**PROBLEM TO SOLVE**
The required answer is the run of lines from the one holding "Image resolution: width=599" to the end of the data below, copied exactly and free of pictures.

**AVAILABLE DATA**
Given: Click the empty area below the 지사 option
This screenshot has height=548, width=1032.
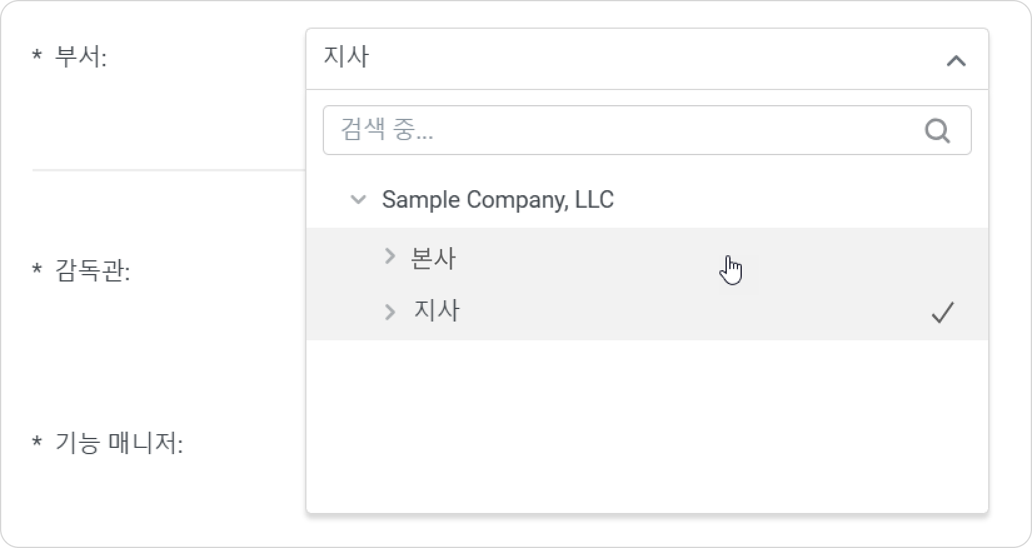Looking at the screenshot, I should pyautogui.click(x=647, y=425).
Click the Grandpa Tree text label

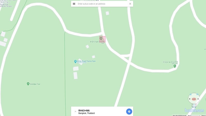point(35,84)
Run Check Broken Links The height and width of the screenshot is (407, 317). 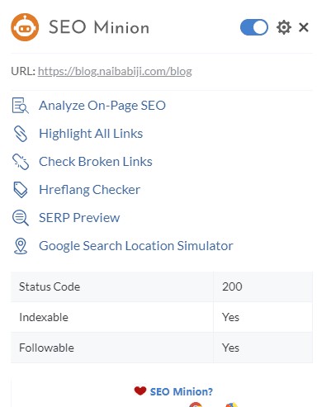click(96, 162)
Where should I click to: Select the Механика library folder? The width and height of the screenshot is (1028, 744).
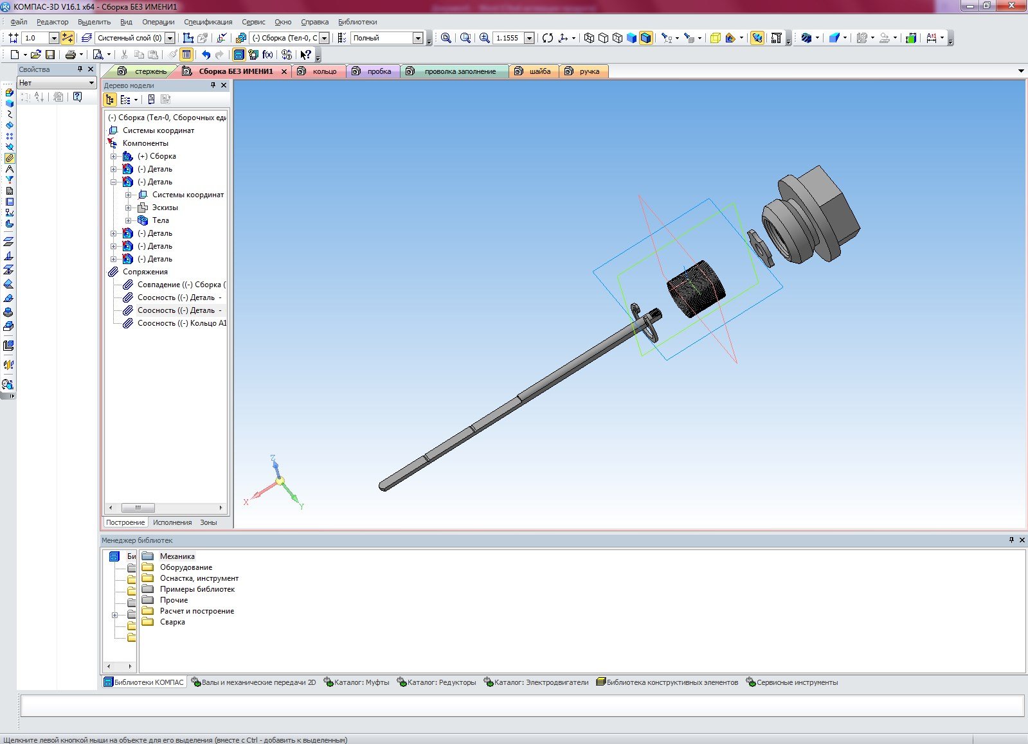[177, 556]
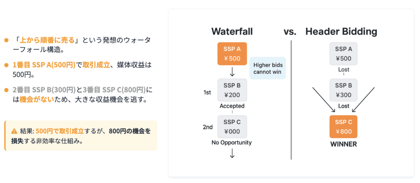This screenshot has width=420, height=183.
Task: Click the orange bullet before 2番目 SSP B
Action: tap(6, 90)
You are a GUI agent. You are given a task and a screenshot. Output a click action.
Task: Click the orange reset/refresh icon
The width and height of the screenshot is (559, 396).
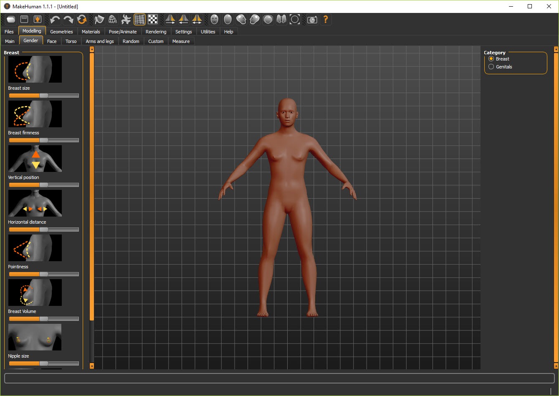pos(82,20)
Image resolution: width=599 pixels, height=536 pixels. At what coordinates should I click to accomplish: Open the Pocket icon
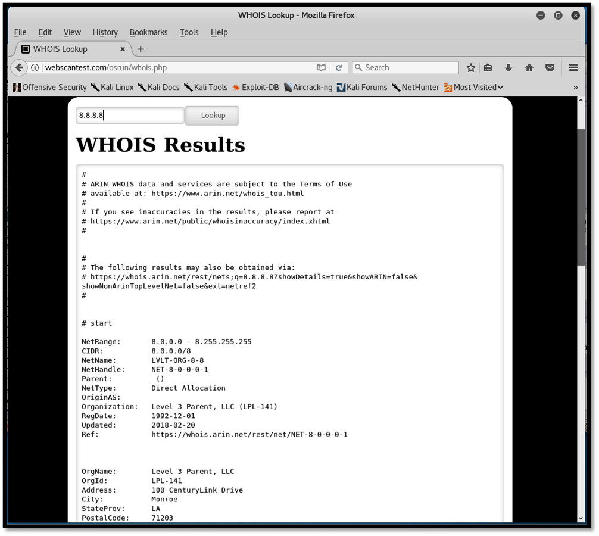coord(550,68)
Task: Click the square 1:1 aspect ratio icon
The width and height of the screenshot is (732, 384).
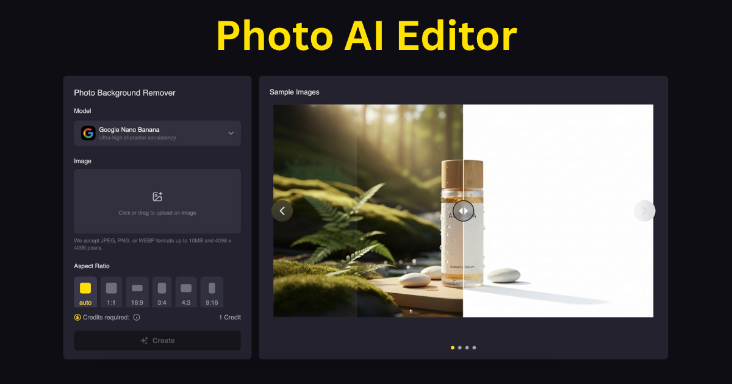Action: coord(111,288)
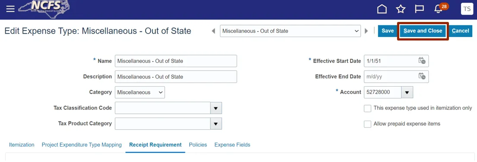
Task: Go to the Home icon
Action: click(x=382, y=9)
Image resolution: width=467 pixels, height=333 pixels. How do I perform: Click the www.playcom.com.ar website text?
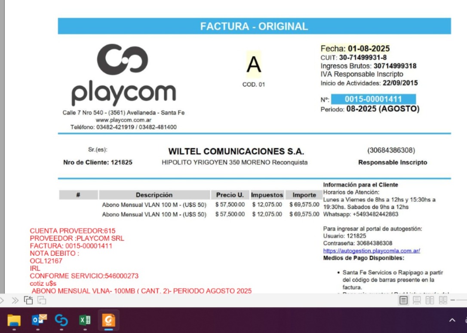123,120
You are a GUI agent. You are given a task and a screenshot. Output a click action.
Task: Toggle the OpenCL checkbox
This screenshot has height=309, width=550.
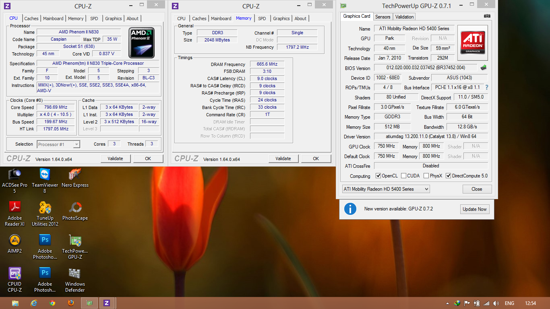pos(378,176)
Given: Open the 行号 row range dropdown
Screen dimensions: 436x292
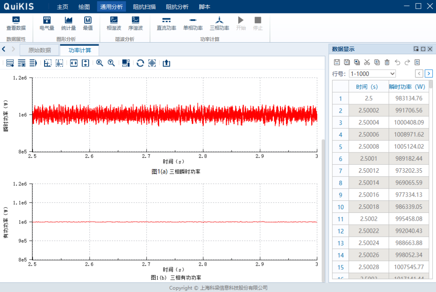Looking at the screenshot, I should (372, 73).
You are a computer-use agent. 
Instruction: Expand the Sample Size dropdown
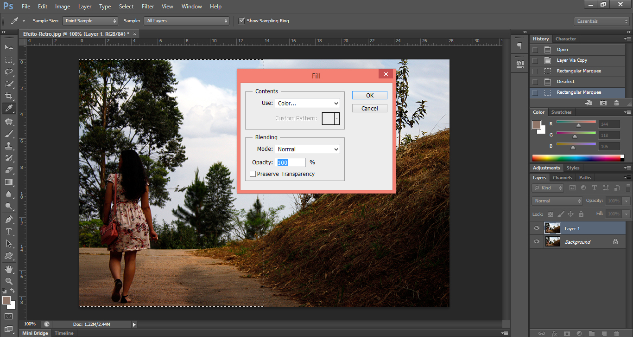90,21
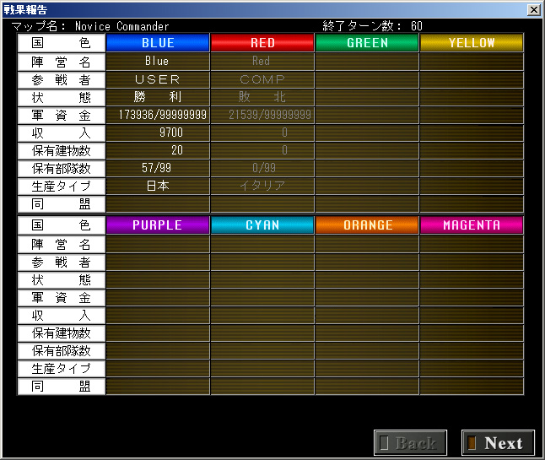Select the YELLOW nation color header
Screen dimensions: 545x460
point(472,43)
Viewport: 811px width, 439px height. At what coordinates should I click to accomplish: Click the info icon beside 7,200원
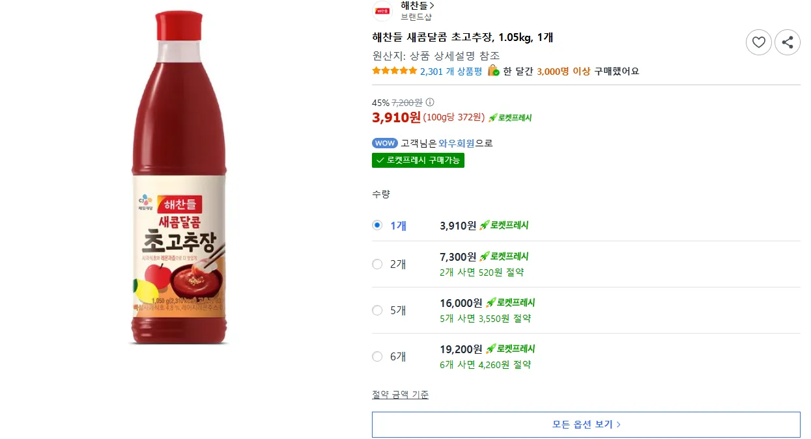430,102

**RESULT FOR THIS EXERCISE**
Image resolution: width=599 pixels, height=536 pixels. At what coordinates should I click to accomplish: Open the Pocket icon
coord(550,68)
Task: Click the square 1:1 aspect ratio icon
The width and height of the screenshot is (732, 384).
Action: coord(111,288)
Task: Go to the Home icon
Action: click(x=382, y=9)
Image resolution: width=467 pixels, height=333 pixels. How do I perform: Click the www.playcom.com.ar website text?
123,120
You are a GUI agent. You are given a task and a screenshot. Output a click action.
Task: Toggle the OpenCL checkbox
This screenshot has height=309, width=550.
pos(378,176)
Given: Open the 行号 row range dropdown
Screen dimensions: 436x292
Looking at the screenshot, I should (372, 73).
You are a computer-use agent. 
Instruction: Expand the Sample Size dropdown
90,21
Select the YELLOW nation color header
Screen dimensions: 545x460
point(472,43)
Viewport: 811px width, 439px height. At what coordinates should I click to accomplish: Click the info icon beside 7,200원
430,102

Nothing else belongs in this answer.